Today Donald Trump announced his intention to withdraw the United States from the Paris Agreement on Climate Change. This, quite obviously, makes the business of combatting climate change that much harder given that the world’s largest economy is abdicating its responsibilities under the agreement.
Withdrawing from the Paris Agreement likewise damages America’s stature as a world power. One hundred and ninety countries are committed to it, with only Syria and Nicaragua refusing to agree to it before today. Our joining those two countries in turning our backs on Paris is a declaration that America no longer leads and no longer wishes to lead when it comes to combatting the world’s great problems.
All of that said, the business of combatting climate change will not stop. Nearly every other country on the planet is still committed to Paris, and the majority of U.S. based companies who have actual skin in the game of climate change are likewise committed to it. Indeed, in the minutes following Trump’s announcement to withdraw from Paris today, numerous CEOs and entrepreneurs voiced their displeasure with the move and many more will do so in the near future.

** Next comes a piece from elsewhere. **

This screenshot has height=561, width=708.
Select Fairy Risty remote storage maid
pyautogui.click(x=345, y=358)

They will do this because they know that climate change is the most pressing promise facing civilization today. They also know — as I wrote recently — that advanced energy technologies and industries are key to both our economic and environmental future, and that the advancement of these technologies and the work of these industries will not cease, even if Donald Trump turns his back on them and their importance.

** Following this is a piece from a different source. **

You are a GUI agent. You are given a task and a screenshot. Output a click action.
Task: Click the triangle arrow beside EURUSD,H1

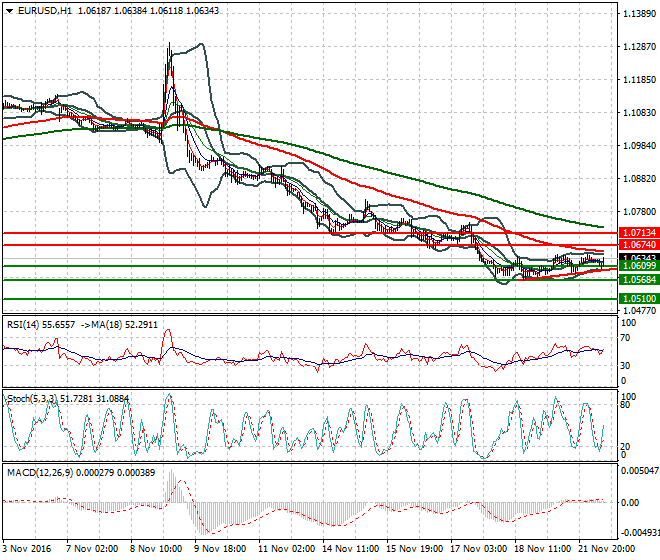[x=8, y=10]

So why has Trump done this? There are several reasons, separate and apart from the typical Republican desire to do the bidding of wealthy donors with interests in the fossil fuel industry.

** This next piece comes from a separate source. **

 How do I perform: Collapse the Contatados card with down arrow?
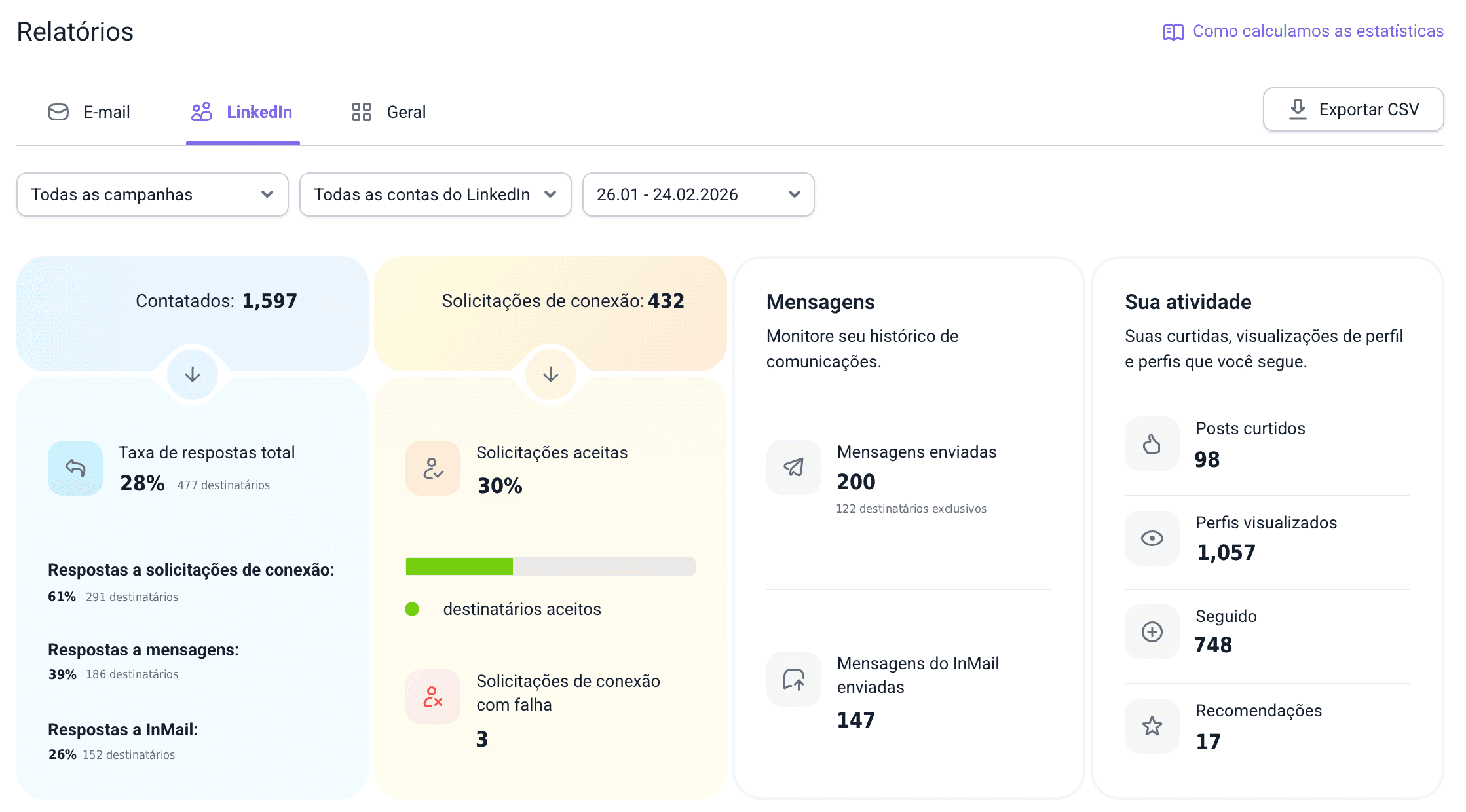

Trump gained office by appealing to the fears and anxieties of people who have seen the 21st century economy pass them by and who pine for the days when coal mines, factories and refineries employed entire towns. Trump found it easier to make his supporters false promises of their return rather than articulate a vision in which new industries and a new economy may come to benefit them. By turning his back on Paris, he believes he is doing what these voters asked him to do.
Another reason, though, is basic isolationism. Today Trump seemed to criticize the Paris Agreement primarily because it is, quite simply, an international agreement. He talked about “America First” policies and struck many of the same chords that his advisor Steve Bannon and others in the alt-right movement have stuck with respect to the dangers of globalism. They want to build a figurative wall to keep out the international community in much the same way they want to build a real wall to keep out immigrants.
As I noted above, however, international actors and global corporations will nonetheless continue to work to combat climate change and will continue to work to grow the advanced energy sector with or without Trump’s approval. As they do so, they’ll necessarily be engaging with other U.S.-based businesses, state and local governments and U.S. citizens and workers. Anti-globalism may be a potent talking point on the campaign trail, but not even the president of the United States can cut the cross-border bonds which have been formed in our increasingly interconnected world.
Which brings us to this afternoon. A day on which, after Donald Trump’s self-congratulatory words about withdrawing from the Paris Agreement, he listened as a military band played celebratory jazz music and Trump basked in the congratulations of his closest advisors, political allies and supporters.
As he enjoyed this day, I wonder if any of his anti-globalist supporters appreciated the irony of his handing multinational corporations and international actors even more power in the shaping of the future of the world than they had before he acted today.